Brano da leggere:
- - - -
Quali sono stati i suoi meriti:
1) Con la politica del compromesso storico ha portato il PCI al 34% del consenso (nelle Politiche del ’76, ad un passo dalla maggioranza relativa), garantendo al Paese una forza progressista tale da poter consentire o sostenere conquiste fondamentali come lo Statuto dei Lavoratori, la Scala Mobile, il servizio sanitario nazionale, l’aborto, il divorzio, i salari più elevati d’Europa, ecc.; il fatto che la NATO avesse già pronti i piani di golpe evidenzia come il PCI costituisse ancora un pericolo per gli interessi dell’imperialismo internazionale.
2) Lo spessore politico, morale, umano dell’uomo, dotato di grande cultura e ideali, modesto, schivo, totalmente alieno dalla logica deleteria della “casta” e dei privilegi. Nonostante fosse di origine borghese era un generale con l’animo ed uno stile di vita proletario non solo nei discorsi ma anche nelle vicende private e nel modo di fare politica.
3) Aver saputo anticipare la questione morale almeno un decennio prima dello scandalo di Tangentopoli, denunciando quella partitocrazia che si fondava sul Pentapartito e che divorava il Paese, traendone la conclusione, negli anni ’80, che il PCI non potesse allearsi con nessuno, entrando in quello che fu definito “lo splendido isolamento” del Partito; l’analisi non era propriamente marxista, ed avrà effetti deleteri negli anni, ma la conclusione politica nell’immediato portava ad un posizionamento conflittuale adeguato.
- - - -
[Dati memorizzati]
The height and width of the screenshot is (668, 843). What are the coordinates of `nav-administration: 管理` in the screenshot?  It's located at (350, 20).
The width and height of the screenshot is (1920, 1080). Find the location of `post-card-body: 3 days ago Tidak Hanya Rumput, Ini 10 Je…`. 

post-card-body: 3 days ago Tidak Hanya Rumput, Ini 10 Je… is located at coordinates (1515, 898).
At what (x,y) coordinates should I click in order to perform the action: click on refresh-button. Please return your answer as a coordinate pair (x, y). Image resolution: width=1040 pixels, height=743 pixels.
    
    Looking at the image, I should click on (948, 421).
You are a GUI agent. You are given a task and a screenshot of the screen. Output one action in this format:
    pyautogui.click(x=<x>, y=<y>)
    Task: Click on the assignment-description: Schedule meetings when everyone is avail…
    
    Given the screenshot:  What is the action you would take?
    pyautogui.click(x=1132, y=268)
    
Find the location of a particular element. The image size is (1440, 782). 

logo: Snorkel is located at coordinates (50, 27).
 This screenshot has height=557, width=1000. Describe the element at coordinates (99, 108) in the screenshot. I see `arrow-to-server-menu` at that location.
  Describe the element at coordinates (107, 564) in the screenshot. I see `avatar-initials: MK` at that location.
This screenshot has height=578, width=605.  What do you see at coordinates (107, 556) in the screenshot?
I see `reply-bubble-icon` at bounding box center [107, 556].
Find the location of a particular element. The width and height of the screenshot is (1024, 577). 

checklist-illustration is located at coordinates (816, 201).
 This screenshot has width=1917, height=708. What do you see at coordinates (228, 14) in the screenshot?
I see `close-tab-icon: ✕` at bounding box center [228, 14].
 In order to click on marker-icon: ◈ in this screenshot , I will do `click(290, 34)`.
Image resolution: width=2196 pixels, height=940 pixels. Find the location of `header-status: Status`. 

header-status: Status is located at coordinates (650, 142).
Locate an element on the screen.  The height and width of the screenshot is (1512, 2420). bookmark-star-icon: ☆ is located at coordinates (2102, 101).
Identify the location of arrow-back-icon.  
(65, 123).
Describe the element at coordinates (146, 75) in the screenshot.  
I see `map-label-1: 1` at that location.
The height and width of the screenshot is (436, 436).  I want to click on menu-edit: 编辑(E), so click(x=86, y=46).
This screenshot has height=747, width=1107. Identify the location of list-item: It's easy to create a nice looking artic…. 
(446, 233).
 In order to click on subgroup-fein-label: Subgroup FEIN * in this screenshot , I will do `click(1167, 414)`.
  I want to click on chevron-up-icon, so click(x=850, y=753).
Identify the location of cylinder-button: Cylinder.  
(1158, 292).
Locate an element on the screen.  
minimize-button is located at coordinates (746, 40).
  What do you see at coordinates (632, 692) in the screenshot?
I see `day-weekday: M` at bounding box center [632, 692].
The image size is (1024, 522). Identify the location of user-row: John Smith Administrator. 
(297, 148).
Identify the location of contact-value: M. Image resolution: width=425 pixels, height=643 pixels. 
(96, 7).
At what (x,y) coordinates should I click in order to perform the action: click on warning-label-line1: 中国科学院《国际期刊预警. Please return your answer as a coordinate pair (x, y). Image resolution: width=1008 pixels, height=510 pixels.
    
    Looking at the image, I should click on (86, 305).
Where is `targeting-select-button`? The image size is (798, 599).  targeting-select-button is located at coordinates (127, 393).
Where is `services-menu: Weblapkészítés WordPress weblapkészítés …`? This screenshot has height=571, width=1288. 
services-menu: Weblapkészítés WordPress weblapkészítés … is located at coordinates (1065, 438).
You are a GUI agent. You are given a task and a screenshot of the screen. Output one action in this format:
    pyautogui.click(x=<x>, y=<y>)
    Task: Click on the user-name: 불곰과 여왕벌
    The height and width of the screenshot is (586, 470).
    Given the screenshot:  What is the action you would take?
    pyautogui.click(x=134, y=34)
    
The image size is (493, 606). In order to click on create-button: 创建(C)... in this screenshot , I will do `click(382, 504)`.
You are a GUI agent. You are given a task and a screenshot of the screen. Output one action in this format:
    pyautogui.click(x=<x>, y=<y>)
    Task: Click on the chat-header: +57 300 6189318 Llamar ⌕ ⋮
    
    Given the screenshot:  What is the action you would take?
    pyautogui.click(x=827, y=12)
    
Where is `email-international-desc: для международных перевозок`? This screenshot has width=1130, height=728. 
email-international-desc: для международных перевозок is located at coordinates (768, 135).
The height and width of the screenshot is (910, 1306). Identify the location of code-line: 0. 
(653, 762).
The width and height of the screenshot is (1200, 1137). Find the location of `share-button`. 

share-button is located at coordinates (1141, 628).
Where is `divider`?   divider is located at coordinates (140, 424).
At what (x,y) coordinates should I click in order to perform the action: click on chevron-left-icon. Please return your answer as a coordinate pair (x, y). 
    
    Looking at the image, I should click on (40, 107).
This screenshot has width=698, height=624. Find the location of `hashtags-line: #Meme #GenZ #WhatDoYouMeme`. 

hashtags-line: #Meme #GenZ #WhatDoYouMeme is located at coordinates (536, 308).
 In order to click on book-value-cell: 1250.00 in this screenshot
- - - -
Verifica la comprensione:
(A) Riscrivi sotto forma di elenco puntato il paragrafo del brano che inizia con "2) Lo spessore politico", conservandone i fatti principali.
(B) Trascrivi in un elenco numerato le righe delle voci a partire da quella che contiene "The height and width of the screenshot is (910, 1306)." fino a quella che contiene "Looking at the image, I should click on (40, 107).", estremi compresi, tralasciando le righe vuote.

Soluzioni per esercizio:
(A)
- Uomo di grande spessore politico, morale e umano, dotato di vasta cultura e di ideali.
- Modesto e schivo, del tutto estraneo alla logica deleteria della "casta" e dei privilegi.
- Pur essendo di origine borghese, era un generale con animo e stile di vita proletari, non solo nei discorsi ma anche nelle vicende private e nel modo di fare politica.

(B)
1. The height and width of the screenshot is (910, 1306). Identify the location of code-line: 0. 
2. (653, 762).
3. The width and height of the screenshot is (1200, 1137). Find the location of `share-button`. 
4. share-button is located at coordinates (1141, 628).
5. Where is `divider`?   divider is located at coordinates (140, 424).
6. At what (x,y) coordinates should I click in order to perform the action: click on chevron-left-icon. Please return your answer as a coordinate pair (x, y). 
7.     Looking at the image, I should click on (40, 107).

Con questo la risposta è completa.